Old copy of the manuscript written in 1701 by Charles de Glandelet entitled "Le Vray Esprit de Marguerite Bourgeoys et de l’Institut des Sœurs Séculières de la Congrégation de Notre-Dame établi à Ville-Marie en l’Isle de Montréal en Canada"

Old copy of a manuscript by Charles de Glandelet

Montreal, New France (Quebec), [17-?].

Caught in the Struggles of Empire

Almost from the time of his arrival in New France Bishop Jean-Baptiste La Croix de Chevrières de Saint Vallier wanted to see an establishment of the Congregation at Port-Royal in Acadia. When Acadia was lost to the English by the Treaty of Utrecht, he turned instead to Cape Breton Island. Despite many difficulties the first sister of the Congregation reached the new fortress in 1727 and by December of that year had twenty-two boarders in her school. By 1734 there were six Congregation Sisters in Louisbourg receiving both day pupils and boarders. Because of the great distance from Montreal they even had permission to receive novices there. In 1745, after a harrowing siege of several weeks, the fortress fell to a land attack by New England militia supported by an English naval squadron. In contravention of the terms of capitulation the residents were treated with considerable harshness, driven from what remained of their homes, their women abused, the town looted. The sisters and their pupils were herded onto a ship and sent to France.

The fortress was handed back to France in 1748 and the surviving sisters returned to Louisbourg in 1749 to find their house in ruins. The following years were filled with almost insurmountable difficulties until, in July 1757, Louisbourg was again in the hands of the English and the Sisters and their pupils on another ship to France. The surviving sisters continued to teach their pupils in an orphanage where they were placed in La Rochelle. The sisters and their students faced dangerous and difficult situations in other places in the final phases of this war but the consequences were most serious for the sisters deported from Louisbourg. Though all of them had been born in Canada they would never see their native land again.

British attack during the second siege

British attack during the second siege

Louisbourg, Nova Scotia, 1758.

Meeting the Needs of a Growing Population

The rapid growth of the French population in the Saint Lawrence Valley in the first part of the 18thcentury was not due primarily to immigration but rather to natural increase supported by a very low infant mortality rate. This, of course, meant that there were many more children and, consequently, the need for more teachers. The Congregation grew to meet that demand until in 1747 Bishop Henri-Marie Dubreuil de Pontbriand limited their number to eighty. Although most of these women were the descendants of the French colonists, some continued to be of English and Amerindian heritage chiefly through the continuance of the work of the Mountain Mission at the Lac-des-Deux-Montagnes.

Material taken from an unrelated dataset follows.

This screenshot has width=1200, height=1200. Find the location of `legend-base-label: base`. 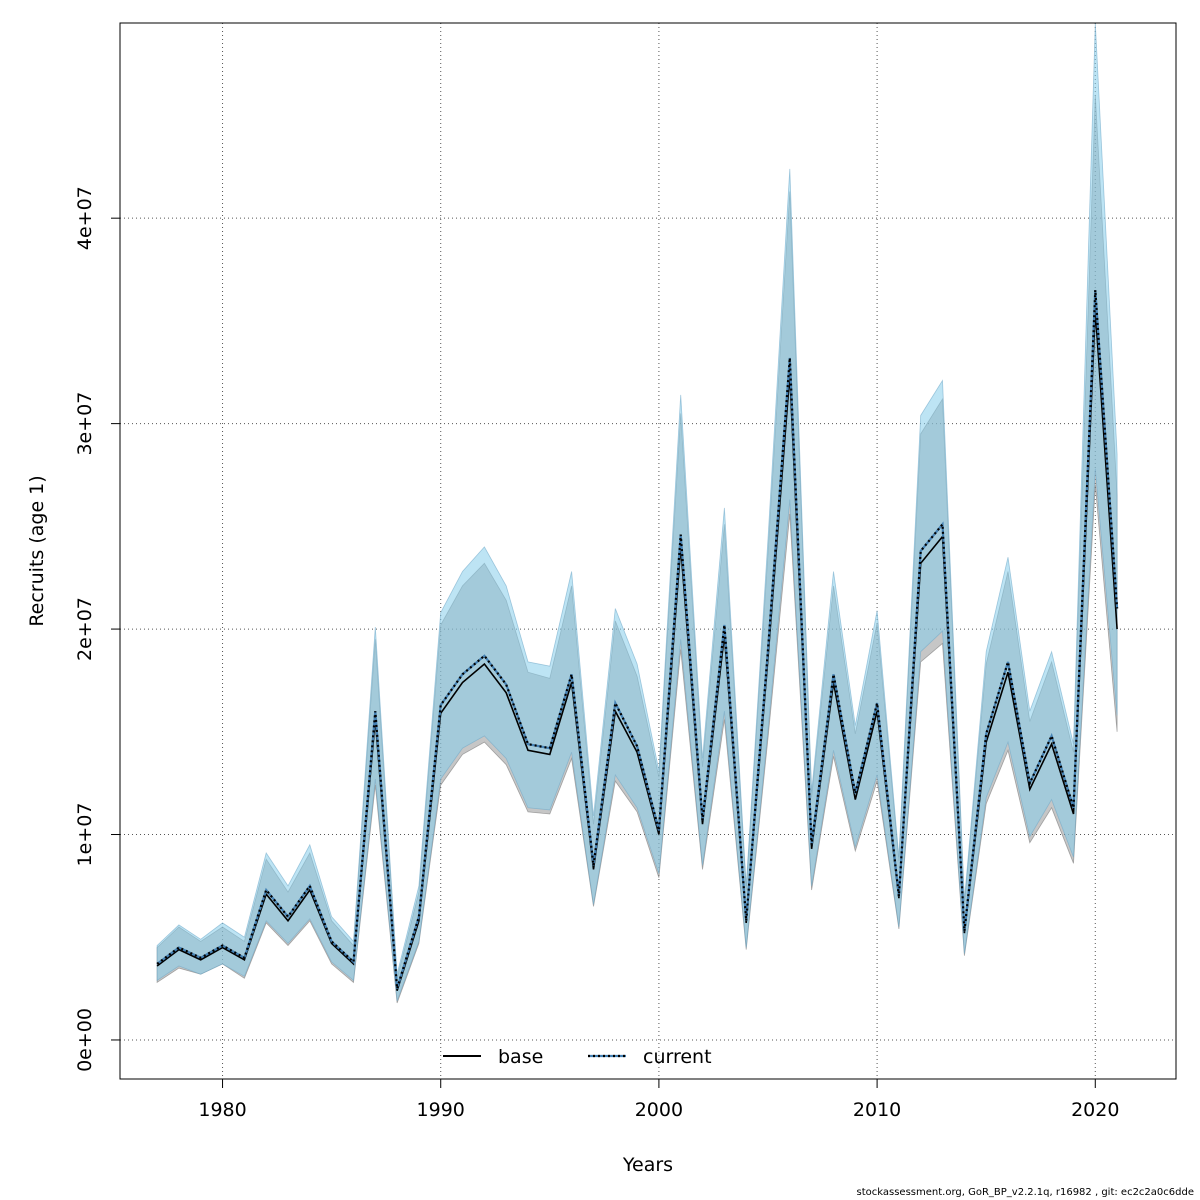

Work also continued or was resumed at other missions established in the 17thcentury. The Mother House at Montreal was enlarged particularly through the building of the boarding school Notre-Dame-des-Anges. An endowment from Jeanne Le Ber, the heiress and recluse, enabled the community to receive there a certain number of poor students free of charge. The sisters continued to teach at Quebec and at the Île d’Orléans. The mission at Lachine was re-opened in 1702, that at Champlain in 1703 and that at Prairie de la Madeleine in 1705. New missions were established at Pointe-aux-Trembles, Quebec in 1715, at Louisbourg on Cape Breton Island in 1727 and at Saint Laurent, Montreal in 1732. Plans to make a foundation at Detroit in the 1740s had to be abandoned because of increasing tensions in the area. Work also continued in the village schools.

In 1721, Pierre-François-Xavier Charlevoix, paid tribute to the work of the Congrégation de Notre-Dame after a visit to New France. He wrote that through the efforts of the sisters he had seen in Canada: “Women in the very depth of indigence and want perfectly instructed in their religion, ignorant of nothing that they should know to employ themselves usefully in their families, and who, by their manners, their manner of expressing themselves and their politeness, are not inferior to the most carefully educated among us.”

Third Mother House

Third Mother House

Ville-Marie (Montreal), New France (Quebec), [17-].